▶ **THE PROBLEM**
Everything from the first line of the entries through the line containing "Open the Terminal" is to be retyped exactly, and nothing beyond it.
───
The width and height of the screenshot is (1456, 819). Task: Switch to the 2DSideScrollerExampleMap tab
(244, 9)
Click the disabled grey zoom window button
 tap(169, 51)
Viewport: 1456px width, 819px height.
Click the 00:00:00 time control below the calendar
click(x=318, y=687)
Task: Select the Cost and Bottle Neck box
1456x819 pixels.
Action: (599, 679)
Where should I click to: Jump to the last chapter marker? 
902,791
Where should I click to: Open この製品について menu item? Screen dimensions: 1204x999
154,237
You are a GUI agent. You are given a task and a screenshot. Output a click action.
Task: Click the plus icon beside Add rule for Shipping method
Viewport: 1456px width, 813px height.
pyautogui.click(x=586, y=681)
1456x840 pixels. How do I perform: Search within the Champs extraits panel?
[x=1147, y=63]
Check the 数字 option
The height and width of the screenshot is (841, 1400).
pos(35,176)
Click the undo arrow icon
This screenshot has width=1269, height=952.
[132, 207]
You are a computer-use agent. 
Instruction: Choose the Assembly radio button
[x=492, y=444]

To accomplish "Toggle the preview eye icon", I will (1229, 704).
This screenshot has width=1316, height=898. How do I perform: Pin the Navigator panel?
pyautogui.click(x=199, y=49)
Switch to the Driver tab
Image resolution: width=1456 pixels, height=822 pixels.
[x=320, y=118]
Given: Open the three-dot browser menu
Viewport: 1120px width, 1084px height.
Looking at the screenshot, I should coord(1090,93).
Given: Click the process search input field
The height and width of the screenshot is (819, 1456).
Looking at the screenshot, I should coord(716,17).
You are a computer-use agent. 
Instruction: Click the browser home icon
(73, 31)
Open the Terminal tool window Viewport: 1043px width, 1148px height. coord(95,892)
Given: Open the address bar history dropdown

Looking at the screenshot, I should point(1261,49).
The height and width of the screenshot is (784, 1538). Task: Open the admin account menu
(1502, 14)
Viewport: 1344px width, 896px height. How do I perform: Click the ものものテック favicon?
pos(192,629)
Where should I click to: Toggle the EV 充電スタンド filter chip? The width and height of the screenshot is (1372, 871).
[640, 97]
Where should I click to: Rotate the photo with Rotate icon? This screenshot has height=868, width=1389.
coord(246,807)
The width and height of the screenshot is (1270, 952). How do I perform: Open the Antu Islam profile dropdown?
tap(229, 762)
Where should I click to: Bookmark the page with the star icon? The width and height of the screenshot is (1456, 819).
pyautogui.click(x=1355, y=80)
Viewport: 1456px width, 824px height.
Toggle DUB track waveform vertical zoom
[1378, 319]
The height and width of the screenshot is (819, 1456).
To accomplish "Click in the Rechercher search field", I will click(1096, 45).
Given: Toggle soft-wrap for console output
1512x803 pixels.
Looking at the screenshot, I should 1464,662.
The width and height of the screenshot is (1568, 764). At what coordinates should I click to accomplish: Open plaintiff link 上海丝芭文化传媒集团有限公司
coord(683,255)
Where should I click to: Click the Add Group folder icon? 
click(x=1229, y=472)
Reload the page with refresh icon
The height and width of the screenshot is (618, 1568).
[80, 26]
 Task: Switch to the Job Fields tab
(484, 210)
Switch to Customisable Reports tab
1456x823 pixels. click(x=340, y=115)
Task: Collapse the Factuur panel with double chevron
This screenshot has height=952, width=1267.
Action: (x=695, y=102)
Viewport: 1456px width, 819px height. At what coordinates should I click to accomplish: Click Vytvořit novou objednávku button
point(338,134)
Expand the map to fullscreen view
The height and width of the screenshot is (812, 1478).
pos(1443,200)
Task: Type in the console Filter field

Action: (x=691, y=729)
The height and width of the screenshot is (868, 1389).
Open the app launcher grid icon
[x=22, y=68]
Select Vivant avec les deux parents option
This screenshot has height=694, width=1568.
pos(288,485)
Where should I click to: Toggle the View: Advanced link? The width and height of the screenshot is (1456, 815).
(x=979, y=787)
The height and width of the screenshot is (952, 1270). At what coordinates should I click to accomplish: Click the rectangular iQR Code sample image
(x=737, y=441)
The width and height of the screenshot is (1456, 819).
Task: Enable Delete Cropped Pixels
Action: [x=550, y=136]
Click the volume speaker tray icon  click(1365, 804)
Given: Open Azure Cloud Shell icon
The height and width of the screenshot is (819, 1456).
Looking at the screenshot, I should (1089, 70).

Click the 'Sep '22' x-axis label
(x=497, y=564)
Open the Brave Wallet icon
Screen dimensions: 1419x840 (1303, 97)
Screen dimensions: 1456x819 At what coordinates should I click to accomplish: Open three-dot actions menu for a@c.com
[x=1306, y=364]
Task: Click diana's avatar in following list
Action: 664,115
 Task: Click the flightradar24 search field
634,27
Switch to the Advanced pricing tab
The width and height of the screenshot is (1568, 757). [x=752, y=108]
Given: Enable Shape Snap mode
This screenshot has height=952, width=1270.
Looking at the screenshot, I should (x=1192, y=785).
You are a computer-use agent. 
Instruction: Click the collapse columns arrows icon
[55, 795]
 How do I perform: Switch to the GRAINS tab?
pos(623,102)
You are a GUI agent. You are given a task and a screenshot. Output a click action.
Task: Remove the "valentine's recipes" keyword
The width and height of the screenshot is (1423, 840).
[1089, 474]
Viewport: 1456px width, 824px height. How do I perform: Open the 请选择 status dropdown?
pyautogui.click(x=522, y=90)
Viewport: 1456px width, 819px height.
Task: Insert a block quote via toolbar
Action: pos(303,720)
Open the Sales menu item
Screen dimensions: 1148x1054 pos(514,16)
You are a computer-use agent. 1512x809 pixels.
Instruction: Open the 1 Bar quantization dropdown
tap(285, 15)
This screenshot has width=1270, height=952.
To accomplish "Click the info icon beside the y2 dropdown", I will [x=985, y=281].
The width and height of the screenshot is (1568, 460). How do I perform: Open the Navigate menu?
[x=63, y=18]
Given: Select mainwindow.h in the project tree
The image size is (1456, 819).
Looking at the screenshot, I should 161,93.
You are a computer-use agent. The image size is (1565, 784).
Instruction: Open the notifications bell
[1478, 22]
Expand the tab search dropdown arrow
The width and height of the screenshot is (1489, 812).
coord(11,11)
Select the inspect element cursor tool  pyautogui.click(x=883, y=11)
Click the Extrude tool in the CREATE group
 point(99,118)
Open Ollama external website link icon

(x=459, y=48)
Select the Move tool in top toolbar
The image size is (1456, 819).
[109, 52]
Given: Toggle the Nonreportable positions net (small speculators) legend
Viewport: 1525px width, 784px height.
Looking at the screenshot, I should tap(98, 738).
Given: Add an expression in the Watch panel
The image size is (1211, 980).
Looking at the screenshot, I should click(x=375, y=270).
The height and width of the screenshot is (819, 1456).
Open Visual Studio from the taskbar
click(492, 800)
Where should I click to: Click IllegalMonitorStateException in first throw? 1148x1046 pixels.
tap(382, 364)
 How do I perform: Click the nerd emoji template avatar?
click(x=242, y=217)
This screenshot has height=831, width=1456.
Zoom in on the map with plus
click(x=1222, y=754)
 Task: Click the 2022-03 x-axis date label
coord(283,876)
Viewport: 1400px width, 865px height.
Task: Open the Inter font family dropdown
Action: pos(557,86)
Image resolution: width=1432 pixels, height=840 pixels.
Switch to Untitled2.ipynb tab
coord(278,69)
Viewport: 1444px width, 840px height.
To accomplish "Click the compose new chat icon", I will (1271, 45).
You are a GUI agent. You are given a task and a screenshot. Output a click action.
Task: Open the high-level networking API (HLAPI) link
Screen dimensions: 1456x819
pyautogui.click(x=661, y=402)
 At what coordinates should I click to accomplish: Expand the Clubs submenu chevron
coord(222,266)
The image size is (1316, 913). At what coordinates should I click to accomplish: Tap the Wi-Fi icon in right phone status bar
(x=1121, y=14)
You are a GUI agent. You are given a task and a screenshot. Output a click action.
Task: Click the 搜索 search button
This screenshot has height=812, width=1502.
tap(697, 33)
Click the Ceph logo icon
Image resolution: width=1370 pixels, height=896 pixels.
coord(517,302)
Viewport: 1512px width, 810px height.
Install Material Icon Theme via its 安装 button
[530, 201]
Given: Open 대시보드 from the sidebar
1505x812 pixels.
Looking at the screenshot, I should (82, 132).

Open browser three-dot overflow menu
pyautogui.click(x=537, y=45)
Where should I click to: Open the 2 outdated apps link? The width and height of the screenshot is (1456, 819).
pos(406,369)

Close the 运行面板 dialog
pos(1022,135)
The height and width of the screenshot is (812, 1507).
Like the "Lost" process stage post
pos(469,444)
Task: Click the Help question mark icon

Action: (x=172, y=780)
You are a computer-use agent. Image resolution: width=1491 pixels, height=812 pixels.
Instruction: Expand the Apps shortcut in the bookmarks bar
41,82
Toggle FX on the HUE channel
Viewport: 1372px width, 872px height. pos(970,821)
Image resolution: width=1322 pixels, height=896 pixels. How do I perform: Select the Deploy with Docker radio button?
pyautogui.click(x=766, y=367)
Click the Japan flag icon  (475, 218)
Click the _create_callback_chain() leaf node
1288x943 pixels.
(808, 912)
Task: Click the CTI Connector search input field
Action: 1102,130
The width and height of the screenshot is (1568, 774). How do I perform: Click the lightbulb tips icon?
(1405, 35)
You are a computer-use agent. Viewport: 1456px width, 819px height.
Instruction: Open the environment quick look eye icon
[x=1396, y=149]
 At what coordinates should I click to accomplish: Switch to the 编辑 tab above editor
───
▶ **RESPONSE TO THIS EXERCISE**
The width and height of the screenshot is (1456, 819). Task: Switch to the 2DSideScrollerExampleMap tab
(244, 9)
Click the disabled grey zoom window button
 tap(169, 51)
Viewport: 1456px width, 819px height.
Click the 00:00:00 time control below the calendar
click(x=318, y=687)
Task: Select the Cost and Bottle Neck box
1456x819 pixels.
Action: (599, 679)
Where should I click to: Jump to the last chapter marker? 
902,791
Where should I click to: Open この製品について menu item? Screen dimensions: 1204x999
154,237
You are a GUI agent. You are given a task and a screenshot. Output a click action.
Task: Click the plus icon beside Add rule for Shipping method
Viewport: 1456px width, 813px height.
pyautogui.click(x=586, y=681)
1456x840 pixels. How do I perform: Search within the Champs extraits panel?
[x=1147, y=63]
Check the 数字 option
The height and width of the screenshot is (841, 1400).
pos(35,176)
Click the undo arrow icon
This screenshot has width=1269, height=952.
[132, 207]
You are a computer-use agent. 
Instruction: Choose the Assembly radio button
[x=492, y=444]

To accomplish "Toggle the preview eye icon", I will (1229, 704).
This screenshot has width=1316, height=898. How do I perform: Pin the Navigator panel?
pyautogui.click(x=199, y=49)
Switch to the Driver tab
Image resolution: width=1456 pixels, height=822 pixels.
[x=320, y=118]
Given: Open the three-dot browser menu
Viewport: 1120px width, 1084px height.
Looking at the screenshot, I should coord(1090,93).
Given: Click the process search input field
The height and width of the screenshot is (819, 1456).
Looking at the screenshot, I should coord(716,17).
You are a computer-use agent. 
Instruction: Click the browser home icon
(73, 31)
Open the Terminal tool window Viewport: 1043px width, 1148px height. coord(95,892)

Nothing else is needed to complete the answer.